● **What you have to do**:
Your answer should be the lines from the one with "Click the green J + 3 signal icon" to the end of the data below, both included, exact and free of pictures.
Dataset content START
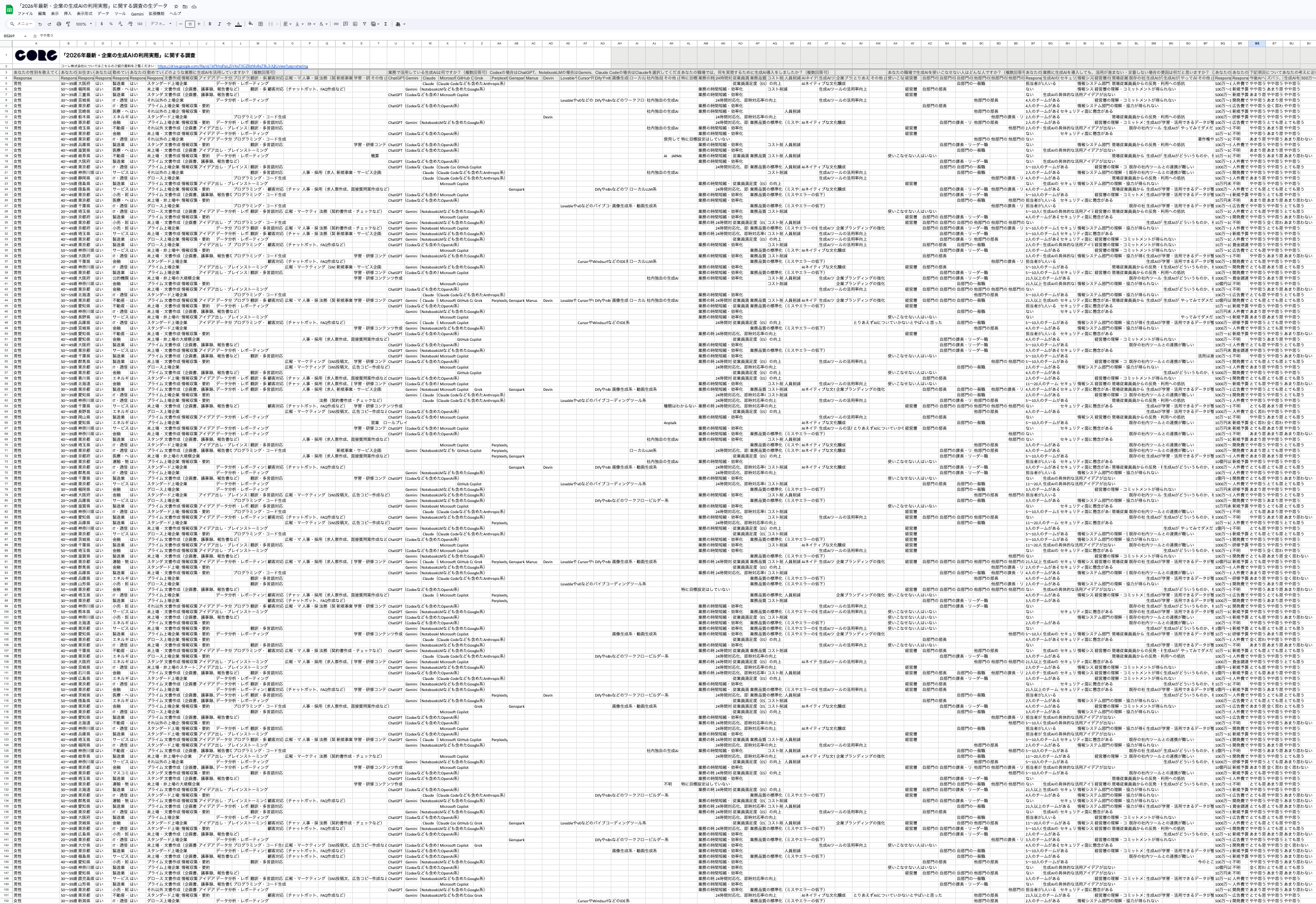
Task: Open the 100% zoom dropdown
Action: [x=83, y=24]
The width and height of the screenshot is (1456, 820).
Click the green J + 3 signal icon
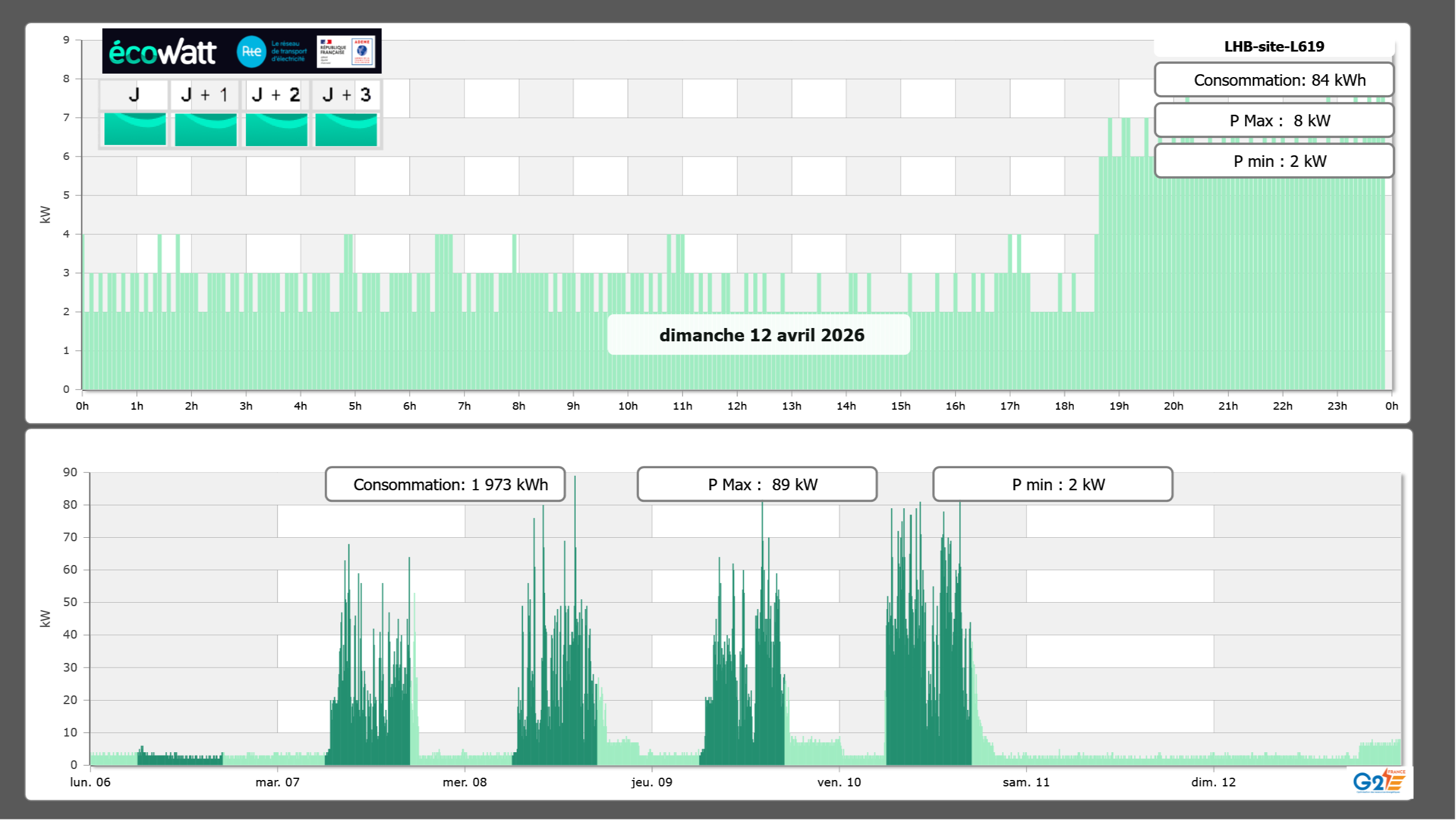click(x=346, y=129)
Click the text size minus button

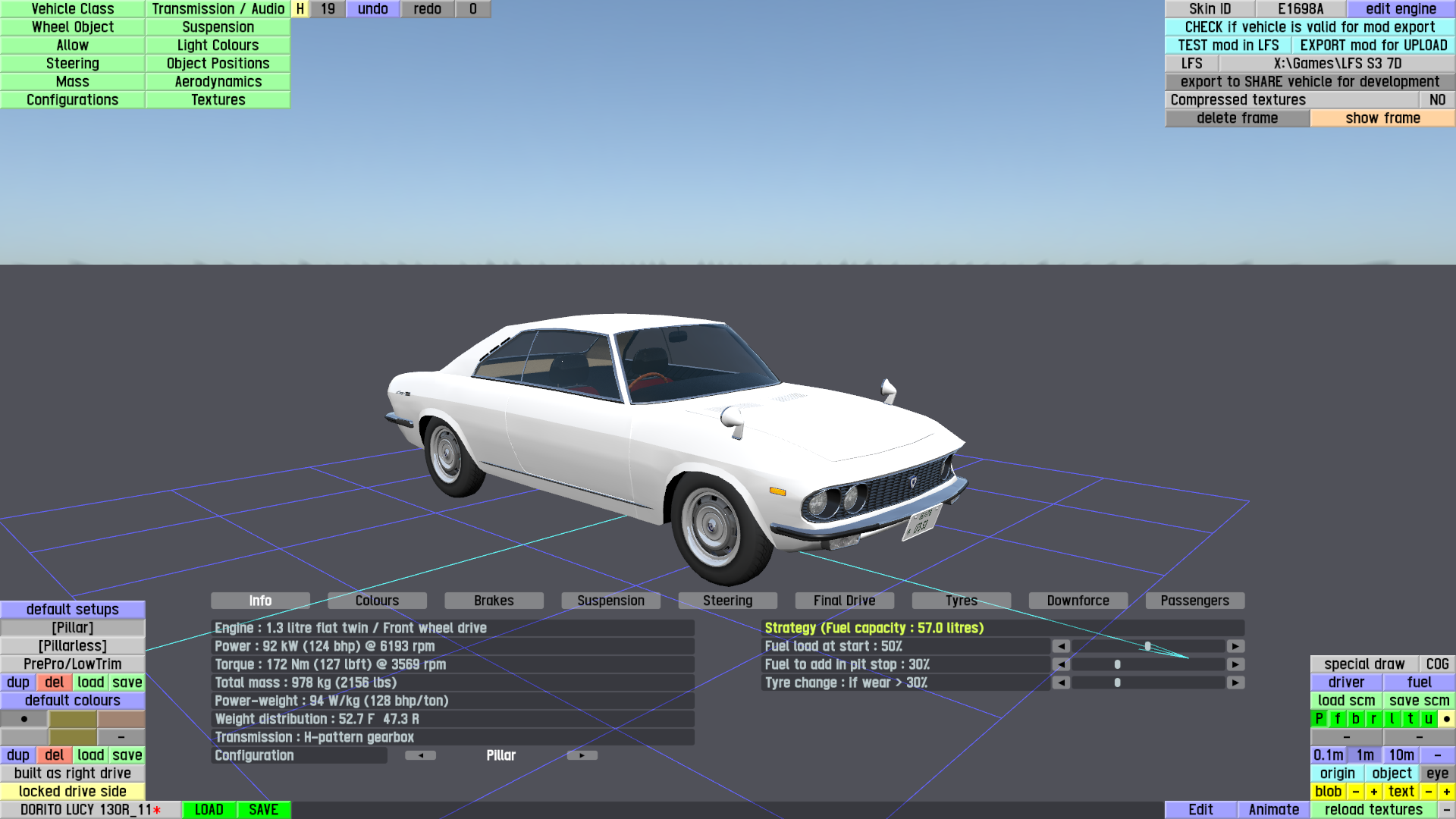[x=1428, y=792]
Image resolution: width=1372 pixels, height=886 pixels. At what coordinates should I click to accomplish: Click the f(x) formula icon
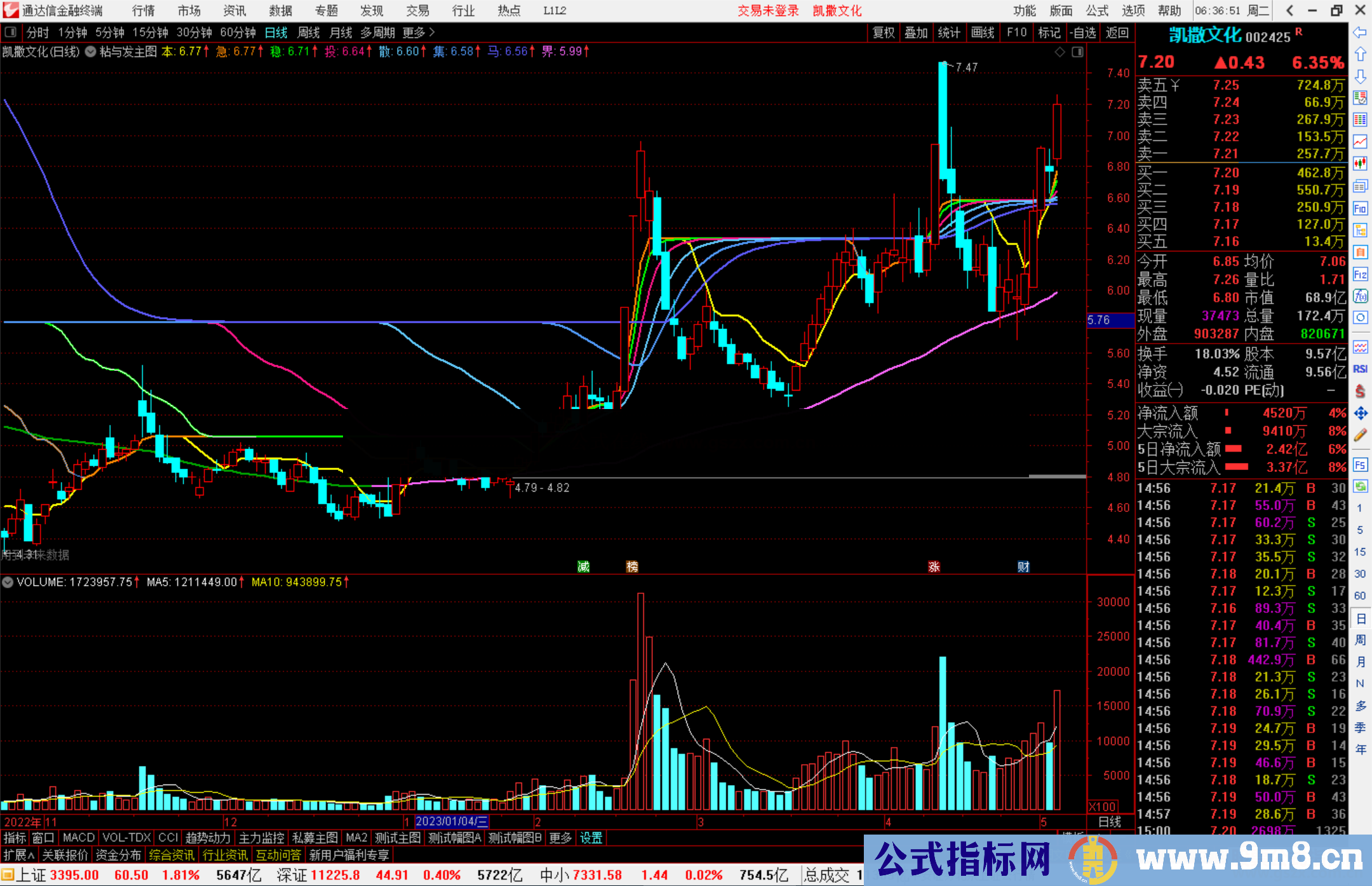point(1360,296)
Dataset content END
● **Answer below**:
Click the green J + 3 signal icon
click(x=346, y=129)
Click the text size minus button

[x=1428, y=792]
Image resolution: width=1372 pixels, height=886 pixels. At what coordinates should I click to accomplish: Click the f(x) formula icon
point(1360,296)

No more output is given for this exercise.